“Again, there was no reason that I can think of for Geril to kill me if he was acting on his own,” Niniane said. “We didn’t know each other. There was no direct line of inheritance between us, and his connection to the throne was too diffuse for him to make a play for the crown himself. I may not be all that connected with the ins and outs of current Dark Fae politics, but I know that much.”
“Right now, I have just one question,” said Aryal. “Are we looking for one entity—one person, conspiracy, or faction trying to kill you—or two?”
Since before 1842, the Cook County morgue in Illinois had conducted an official inquiry on every questionable death in the county, which included the city of Chicago.

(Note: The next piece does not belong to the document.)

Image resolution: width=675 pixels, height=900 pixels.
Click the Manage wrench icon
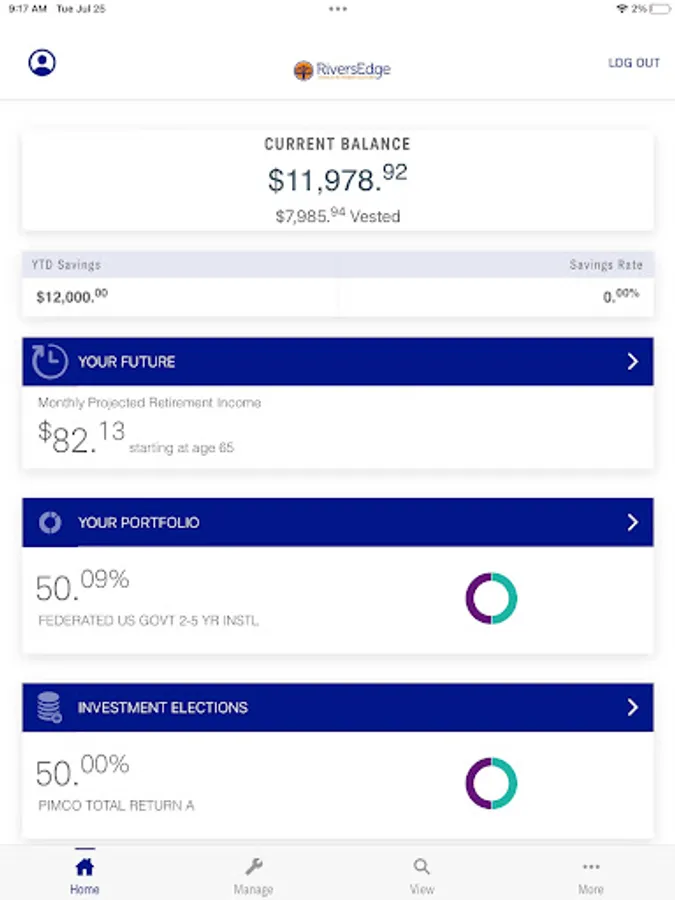coord(254,867)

Shortly before the Great Chicago Fire had occurred in 1871, the morgue opened its Office of Magickal Inquiry to investigate every questionable death relating to matters of Power or the Elder Races. In 1976 when Cook County established its Office of the Medical Examiner, the Office of Magickal Inquiry was placed under the Medical Examiner’s purview. The outdated term “Magickal” was dropped and the office given the simpler name of Paranormal Affairs.

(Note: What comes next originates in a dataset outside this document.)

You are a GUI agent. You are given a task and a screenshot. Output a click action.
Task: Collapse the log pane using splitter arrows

The intent behind the move had been to modernize this section of the morgue and rename it with a view to greater accuracy and political neutrality, but in this attempt the county officials failed miserably. Many of the Elder Races, including several humans with Power, were offended by the name. Paranormal was a term that indicated something was outside the realm of normal experience or scientific explanation. Opponents to the term argued that it was racism and bigotry of the highest order.

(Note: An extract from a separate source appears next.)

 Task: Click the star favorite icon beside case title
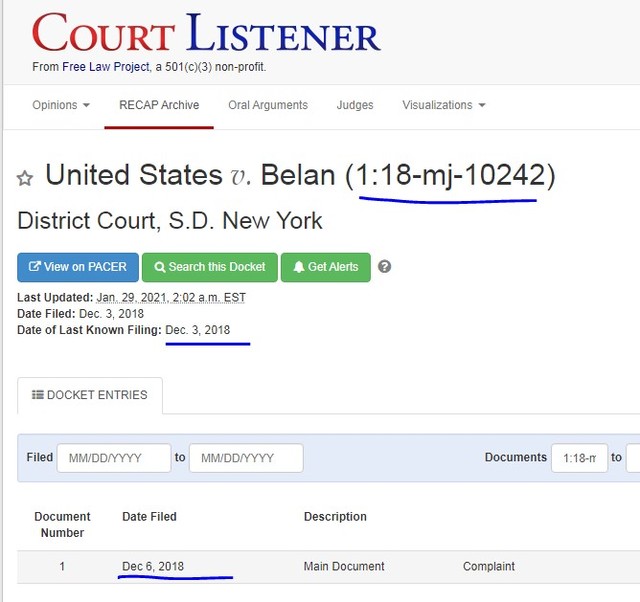click(25, 179)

Or so Dr. Seremela Telemar informed Tiago and Rune in her History of the Morgue 101 as she led them to the Paranormal Affairs section. Telemar was a medusa of late middle age, as evidenced by the length of her head of snakes that dangled down to her shapely hips. Medusas guarded their young ferociously. Tiago had personally never seen one of their children, but he knew young adult medusas had slim, short snakes that covered their heads like curly undulating afros.
A medusa’s head snakes were semi-independent sentient creatures that shared a symbiotic relationship with their host, which included an exchange of sensory input and thought impressions. A medusa never had her back turned if one of her snakes was looking at you. For the most part the head snakes remained as peaceful as their medusa, but if a medusa felt frightened or threatened, they had a venomous bite that could paralyze most creatures and might, if the snakes were induced to multiple bites, cause death. When Telemar reached old age, which for her species would be between four hundred and fifty and five hundred years, her snakes would reach her feet or perhaps trail a little on the ground. For now, she bound them back gently in a loose headcloth like they were dreads.
The medical examiner’s skin was a pale, creamy green that was several shades lighter than her snakes, and it had a faint iridescent pattern that resembled snakeskin. Her blue-green eyes had vertical slits for pupils and a nictitating membrane that flicked into place as she looked over her shoulder at the sentinels who followed close on her heels.
“Like other morgues across the country, my department doesn’t usually see anything near the kind of traffic that the main morgue does,” she said. Several of her head snakes looked around her waist and over her shoulder at them, tasting the air curiously with their flickering tongues. “It is a significant event for us to get six bodies back-to-back. The main morgue conducts around fifty-two hundred autopsies annually, and usually I spend half my time working with them. We’re lucky if we see two hundred.”
“Lucky?” Rune quirked a sleek tawny eyebrow at her. The gryphon was working his male charm on the medusa. She was, like every other female Tiago had seen around Rune, falling for it hook, line and sinker.
“Well. Perhaps ‘lucky’ is not the right word, but you get what I mean.” She widened her eyes and smiled at Rune as she tucked a few of her snakes behind one shoulder. She pushed through a pair of swing doors and Rune and Tiago followed. “As you no doubt are probably aware, most Elder deaths are not even reported to a medical examiner’s office. Many of them happen in Other lands and/or they are processed and investigated by their own demesnes. The deaths that tend to come to me are human ones that involve a Power exchange or discharge of some kind. This has been a real kick in the pants in more than one way.”
“I can imagine,” Rune said. “Politically as well as medically.”
“Quite,” said the medusa.
When Rune and Tiago had arrived at the morgue, the medusa had given Tiago one startled look that took in the implied threat flowing like silver mercury through his massive physique, his dark glasses and the banked aggression stamped in the strong bones of his face. Then her nictitating membranes had snapped shut and she kept herself busy looking anywhere else but at him.